If serotonin syndrome is suspected, treatment with DUROGESIC should be discontinued.
Accidental exposure by patch transfer: Accidental transfer of a fentanyl patch to the skin of a non patch wearer (particularly a child), while sharing a bed or being in close physical contact with a patch wearer, may result in an opioid overdose for the non patch wearer. Patients should be advised that if accidental patch transfer occurs, the transferred patch must be removed immediately from the skin of the non patch wearer. (see Overdose).
Use in elderly patients: Data from intravenous studies with fentanyl suggest that elderly patients may have reduced clearance, a prolonged half-life, and they may be more sensitive to the drug than younger patients. If elderly patients receive DUROGESIC, they should be observed carefully for signs of fentanyl toxicity and the dose reduced if necessary (see Pharmacology: Pharmacokinetics under Actions).

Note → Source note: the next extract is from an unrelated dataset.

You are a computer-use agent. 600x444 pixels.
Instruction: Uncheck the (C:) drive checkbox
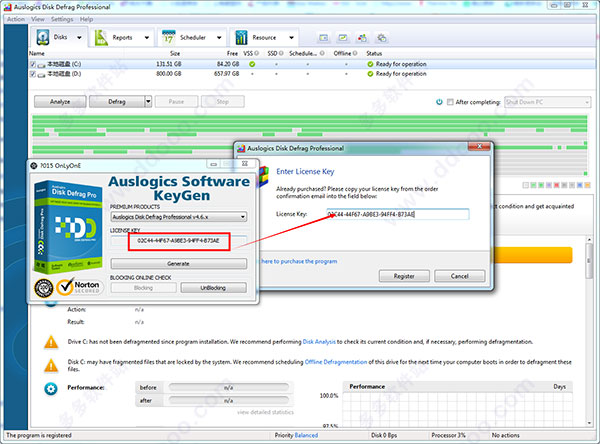click(x=31, y=64)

Gastrointestinal tract: Opioids increase the tone and decrease the propulsive contractions of the smooth muscle of the gastrointestinal tract. The resultant prolongation in gastrointestinal transit time may be responsible for the constipating effect of fentanyl. Patients should be advised on measures to prevent constipation and prophylactic laxative use should be considered. Extra caution should be used in patients with chronic constipation. If paralytic ileus is present or suspected, treatment with DUROGESIC should be stopped.
Use in children: DUROGESIC was not studied in children under 2 years of age. DUROGESIC should be administered only to opioid-tolerant children age 2 years or older (see Dosage & Administration).
To guard against accidental ingestion by children, use caution when choosing the application site for DUROGESIC (see Instructions for Use, Handling, and Disposal, under CAUTIONS FOR USAGE) and monitor adhesion of the patch closely.
Effects on ability to drive and use machines: DUROGESIC may impair mental and/or physical ability required for the performance of potentially hazardous tasks such as driving a car or operating machinery.